I asked Democratic whip Sen. Dick Durbin of Illinois this morning what happens when Roland Burris comes to Washington, DC this week to claim the Senate seat he thinks is his?
"I’ve know Roland Burris for over 30 years," Durbin told me on "This Week.’ "No one’s raised any questions about his integrity or his personal background. It’s a question about the process."
Durbin said while disgraced Illinois Gov. Rod Blagojevich has the state constitutional authority to fill President-Elect Barack Obama’s senate seat vacancy, the U.S. Senate has the U.S. constitutional responsibility to decide if Burris was chosen in a responsible way.
"Rod Blagojevich has brought questions, raised questions on how this process unfolded," Durbin said, "not reflecting personally on Roland Burris but to make sure that in the end, the person representing the state of Illinois, serving with me in the United States Senate was brought to that position responsibly."
Durbin said unlike Louisiana Sen. Mary Landrieu, Burris won’t be seated provisionally.
"In her case it was a matter of counting the votes," Durbin said, "In Illinois, sadly, because of the allegations against Gov. Blagojevich, there’s a question of corruption."

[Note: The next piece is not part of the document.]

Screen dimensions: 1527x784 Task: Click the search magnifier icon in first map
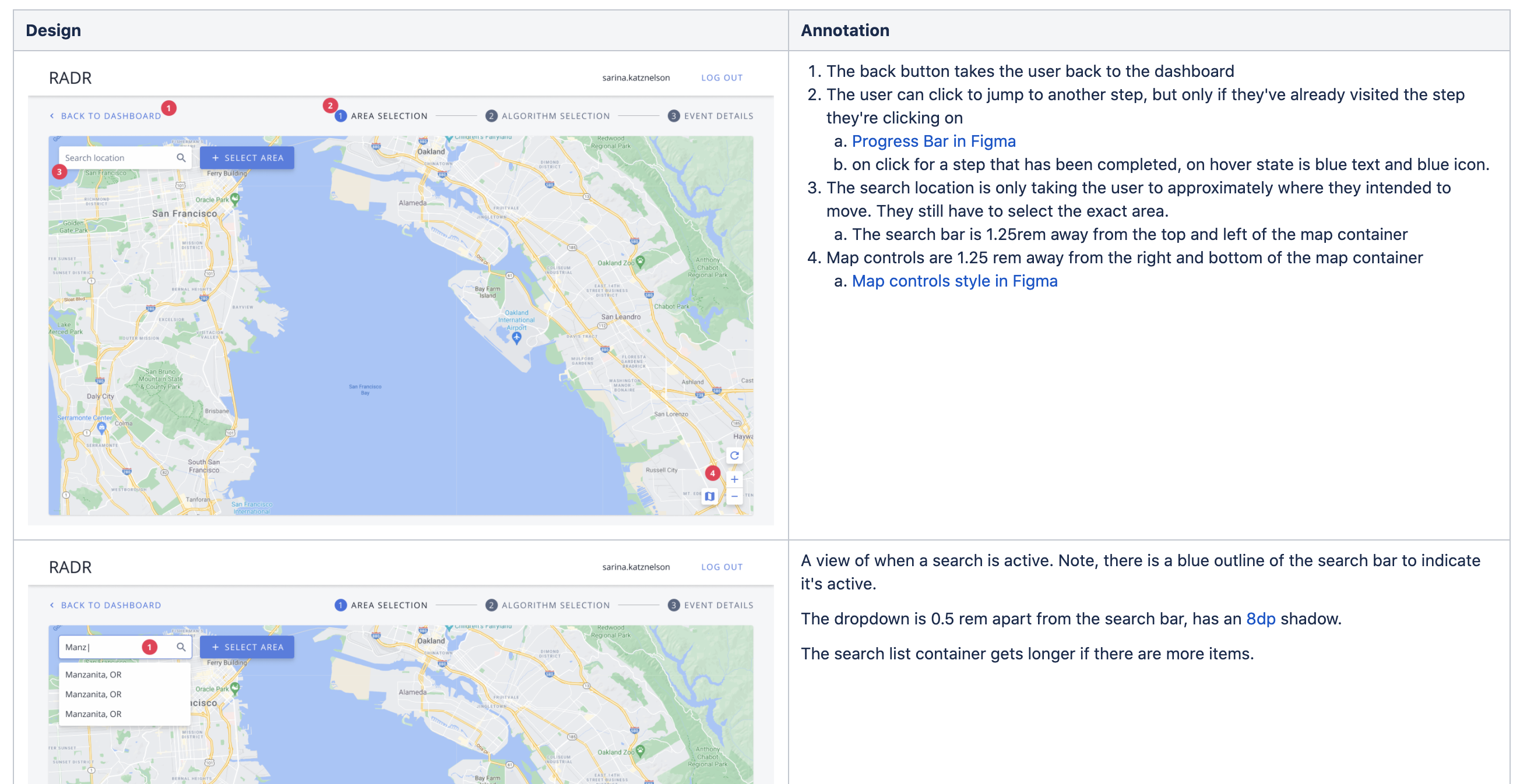point(181,158)
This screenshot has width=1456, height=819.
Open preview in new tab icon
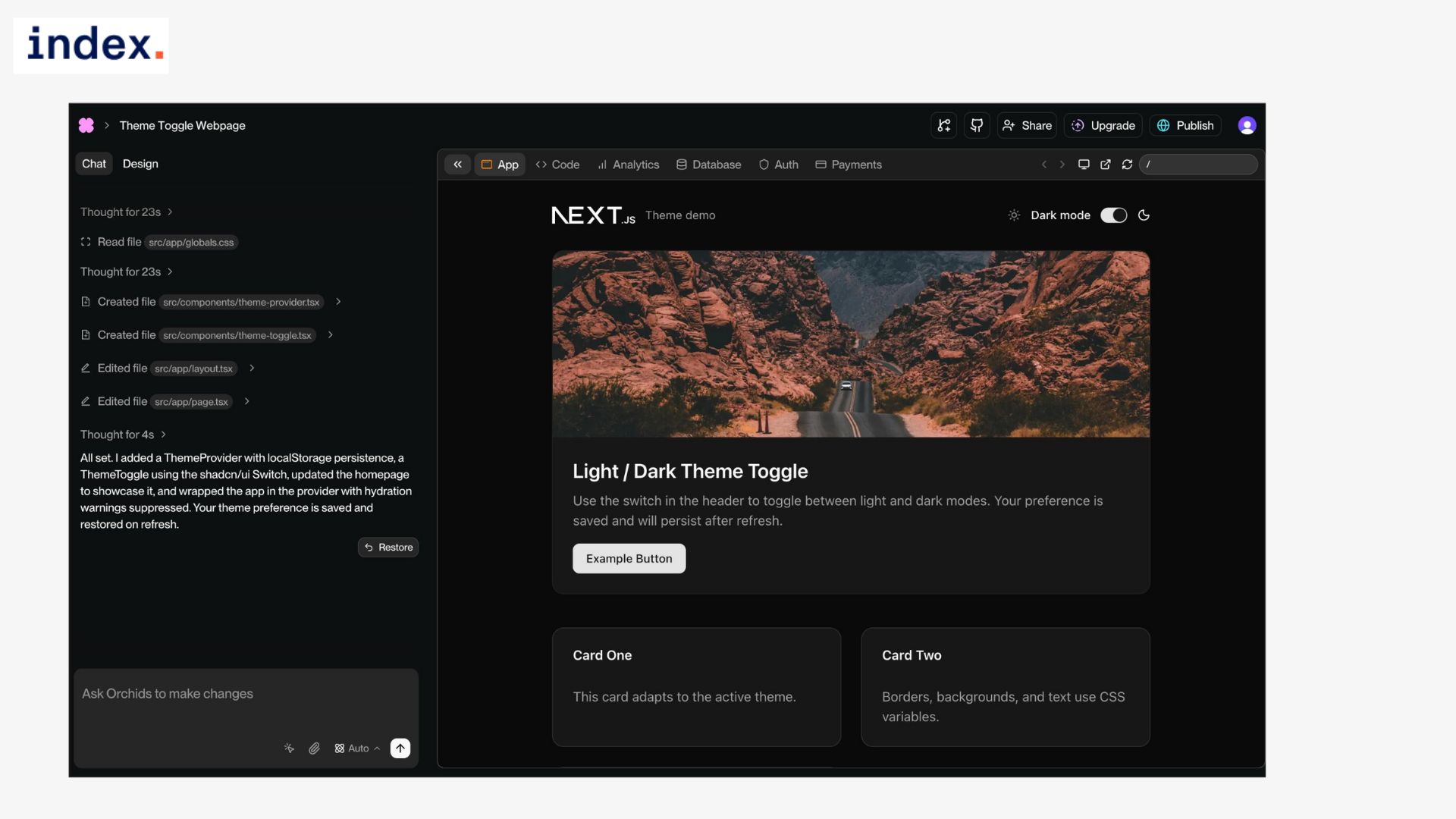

Durbin defended Senate Majority Leader Harry Reid against reports in the Chicago Sun-Times that Reid advised Blagojevich not to pick African American members of Congress.
"It is an outrage that the Blagojevich people in the last days of their administration facing impeachment in Springfield are now flailing in every direction," Durbin said. "Harry Reid did what anyone would have done as majority leader in the Senate. He called the governor to discuss filling the vacancy."
"The bottom line is this: this is not about race," Durbin said. "We have a proud record in the land of Lincoln of electing African American candidates to statewide office. There is no question about race. When we said at the beginning, Democratic senators said that we are not going to seat an appointment from Gov. Blagojevich it was before he had chosen anyone, black white or brown. So it has nothing to do with race."